A new study by the University of Maryland's A. James Clark School of Engineering shows the Internet wilds are still teeming with hordes of good old-fashioned brute-force attacks and quantifies how frequently machines are attacked and the methods used.
Michel Cukier, Clark School assistant professor of mechanical engineering and an affiliate of the Clark School's Center for Risk and Reliability and Institute for Systems Research, deployed four Linux systems with "weak security" on the Internet and sat back to watch.
Not surprisingly, the attacks came fast and furiously - averaging one every 39 seconds, or 2,244 attacks per day.
"The majority of attacks came from relatively unsophisticated hackers using dictionary scripts" ... running through "lists of common usernames and passwords," the school reported. Analyzing the attacks showed which usernames and passwords were tried most often and provided insight into what hackers tried once they gained entry.
"'Root' was the top user name guess by dictionary scripts - attempted 12 times as often than the second-place 'admin,'" the school reported. "Successful 'root' access would open the entire computer to the hacker, while 'admin' would grant access to somewhat lesser administrative privileges. Other top usernames in the hackers' scripts were test, guest, info, adm, mysql, user, administrator and oracle."
The research showed the most common password-guessing ploy involved playing off usernames. "Some 43% of all password-guessing attempts simply reentered the username," the school reported. "The username followed by 123 was the second most-tried choice.
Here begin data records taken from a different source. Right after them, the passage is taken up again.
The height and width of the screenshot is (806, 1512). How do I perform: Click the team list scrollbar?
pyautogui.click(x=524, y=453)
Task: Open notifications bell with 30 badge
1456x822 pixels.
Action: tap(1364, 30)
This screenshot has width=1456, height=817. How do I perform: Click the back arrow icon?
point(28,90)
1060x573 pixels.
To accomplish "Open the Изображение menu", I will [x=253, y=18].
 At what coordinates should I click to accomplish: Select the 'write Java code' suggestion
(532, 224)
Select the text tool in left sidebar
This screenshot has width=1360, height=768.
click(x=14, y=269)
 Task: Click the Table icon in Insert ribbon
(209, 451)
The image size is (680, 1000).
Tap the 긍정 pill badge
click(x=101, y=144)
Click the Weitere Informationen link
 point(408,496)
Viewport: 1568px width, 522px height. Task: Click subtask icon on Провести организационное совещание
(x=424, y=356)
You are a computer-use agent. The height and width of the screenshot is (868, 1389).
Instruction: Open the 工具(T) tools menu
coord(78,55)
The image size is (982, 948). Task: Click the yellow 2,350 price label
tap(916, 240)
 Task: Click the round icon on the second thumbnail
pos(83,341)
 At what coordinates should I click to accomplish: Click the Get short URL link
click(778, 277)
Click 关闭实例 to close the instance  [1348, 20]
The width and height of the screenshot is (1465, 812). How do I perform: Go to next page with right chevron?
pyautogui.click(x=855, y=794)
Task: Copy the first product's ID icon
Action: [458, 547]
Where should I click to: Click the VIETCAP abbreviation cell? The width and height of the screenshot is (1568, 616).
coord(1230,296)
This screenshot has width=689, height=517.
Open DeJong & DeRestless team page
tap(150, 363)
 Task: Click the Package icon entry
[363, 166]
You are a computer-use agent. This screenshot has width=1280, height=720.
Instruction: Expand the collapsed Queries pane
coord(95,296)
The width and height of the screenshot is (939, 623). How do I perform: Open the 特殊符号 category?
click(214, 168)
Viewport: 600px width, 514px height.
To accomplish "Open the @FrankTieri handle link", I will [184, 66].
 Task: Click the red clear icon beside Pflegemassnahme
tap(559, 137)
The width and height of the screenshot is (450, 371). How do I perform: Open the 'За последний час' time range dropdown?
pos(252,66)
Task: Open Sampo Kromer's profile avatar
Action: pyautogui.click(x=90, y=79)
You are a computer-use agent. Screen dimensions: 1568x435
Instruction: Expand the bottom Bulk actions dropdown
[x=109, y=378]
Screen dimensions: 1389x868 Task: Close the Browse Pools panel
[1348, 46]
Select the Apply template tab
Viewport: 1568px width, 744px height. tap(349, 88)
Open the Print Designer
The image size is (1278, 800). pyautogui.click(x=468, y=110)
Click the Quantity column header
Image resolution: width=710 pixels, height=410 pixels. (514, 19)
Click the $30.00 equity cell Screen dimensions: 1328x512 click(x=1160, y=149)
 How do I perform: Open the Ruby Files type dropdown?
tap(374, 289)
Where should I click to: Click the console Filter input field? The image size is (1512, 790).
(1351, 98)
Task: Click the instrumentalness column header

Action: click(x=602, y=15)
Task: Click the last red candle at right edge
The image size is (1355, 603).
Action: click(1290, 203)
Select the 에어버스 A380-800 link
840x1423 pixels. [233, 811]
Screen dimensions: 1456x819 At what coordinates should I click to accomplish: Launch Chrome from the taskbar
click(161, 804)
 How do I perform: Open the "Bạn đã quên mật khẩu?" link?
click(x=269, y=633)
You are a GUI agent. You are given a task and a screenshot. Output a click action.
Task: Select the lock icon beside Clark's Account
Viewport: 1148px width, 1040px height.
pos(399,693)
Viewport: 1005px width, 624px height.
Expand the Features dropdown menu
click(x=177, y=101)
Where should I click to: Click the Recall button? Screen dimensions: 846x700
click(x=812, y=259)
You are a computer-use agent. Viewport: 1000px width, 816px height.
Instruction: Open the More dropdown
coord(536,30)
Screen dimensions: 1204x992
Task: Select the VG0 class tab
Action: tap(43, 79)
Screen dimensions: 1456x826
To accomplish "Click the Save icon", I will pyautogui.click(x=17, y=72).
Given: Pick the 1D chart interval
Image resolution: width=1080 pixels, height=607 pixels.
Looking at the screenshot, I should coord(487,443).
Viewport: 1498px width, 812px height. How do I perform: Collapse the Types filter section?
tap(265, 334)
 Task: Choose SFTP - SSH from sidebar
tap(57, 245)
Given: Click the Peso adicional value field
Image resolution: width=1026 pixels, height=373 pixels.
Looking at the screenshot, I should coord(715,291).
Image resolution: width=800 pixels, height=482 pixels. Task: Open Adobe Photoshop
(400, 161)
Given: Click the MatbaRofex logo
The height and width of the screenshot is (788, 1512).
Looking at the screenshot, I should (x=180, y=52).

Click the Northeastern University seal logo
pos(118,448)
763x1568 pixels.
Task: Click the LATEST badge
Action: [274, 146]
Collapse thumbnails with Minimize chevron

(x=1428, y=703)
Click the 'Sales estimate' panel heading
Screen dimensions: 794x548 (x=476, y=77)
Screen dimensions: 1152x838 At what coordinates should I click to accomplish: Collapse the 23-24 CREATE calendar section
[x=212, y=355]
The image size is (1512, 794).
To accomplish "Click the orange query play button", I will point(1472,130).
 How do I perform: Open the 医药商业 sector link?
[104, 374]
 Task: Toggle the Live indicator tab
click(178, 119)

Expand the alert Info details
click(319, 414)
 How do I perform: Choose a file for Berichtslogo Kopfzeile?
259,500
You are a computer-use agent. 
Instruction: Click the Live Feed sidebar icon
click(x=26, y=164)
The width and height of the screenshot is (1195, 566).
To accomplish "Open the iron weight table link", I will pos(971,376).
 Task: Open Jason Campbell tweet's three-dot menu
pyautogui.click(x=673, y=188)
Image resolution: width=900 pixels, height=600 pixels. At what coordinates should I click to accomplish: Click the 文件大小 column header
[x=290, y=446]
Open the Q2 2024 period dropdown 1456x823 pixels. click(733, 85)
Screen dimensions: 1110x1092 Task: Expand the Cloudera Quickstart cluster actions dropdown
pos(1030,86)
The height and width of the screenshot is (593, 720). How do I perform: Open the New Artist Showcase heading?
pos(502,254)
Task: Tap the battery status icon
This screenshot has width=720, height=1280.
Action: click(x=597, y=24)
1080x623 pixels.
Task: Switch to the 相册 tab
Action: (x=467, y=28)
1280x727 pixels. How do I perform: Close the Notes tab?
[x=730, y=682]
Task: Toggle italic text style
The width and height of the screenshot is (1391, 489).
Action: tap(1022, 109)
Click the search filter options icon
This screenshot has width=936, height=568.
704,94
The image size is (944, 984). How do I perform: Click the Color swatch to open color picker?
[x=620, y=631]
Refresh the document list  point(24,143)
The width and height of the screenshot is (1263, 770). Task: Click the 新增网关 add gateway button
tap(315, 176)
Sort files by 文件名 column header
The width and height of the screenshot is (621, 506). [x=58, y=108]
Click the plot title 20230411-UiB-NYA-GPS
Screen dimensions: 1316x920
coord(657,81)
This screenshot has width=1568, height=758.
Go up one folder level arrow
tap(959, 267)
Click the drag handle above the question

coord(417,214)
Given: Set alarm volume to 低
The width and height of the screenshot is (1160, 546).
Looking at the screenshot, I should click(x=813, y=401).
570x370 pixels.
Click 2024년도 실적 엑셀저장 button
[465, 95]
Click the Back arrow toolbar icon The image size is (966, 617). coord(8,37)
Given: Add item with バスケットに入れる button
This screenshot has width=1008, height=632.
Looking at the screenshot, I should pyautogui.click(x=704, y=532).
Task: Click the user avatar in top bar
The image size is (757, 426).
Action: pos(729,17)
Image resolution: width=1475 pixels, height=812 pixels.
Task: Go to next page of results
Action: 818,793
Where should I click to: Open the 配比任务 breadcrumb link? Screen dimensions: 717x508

Other common passwords attempted were 123456, password, 1234, 12345, passwd, 123, test, and 1."
Once inside, the hackers did what hackers do, in this sequence: try to access the systems' software configuration, change passwords, check the software and hardware configuration again, download a file, install the downloaded program, and then run it.
The scripts returned a list of other systems the hackers might be able to access, and the hackers then busied themselves with that task, often installing backdoors so the compromised machines could be used in botnets.
The study concluded with the obvious, but it is always worth repeating: "Computer users should avoid all of the usernames and passwords identified in the research and choose longer, more difficult and less obvious passwords with combinations of upper and lowercase letters and numbers that are not open to brute-force dictionary attacks."
Security is a people, process and technology problem and the weakest link in the chain are the people. Putting in place stronger password requirements could save some agony.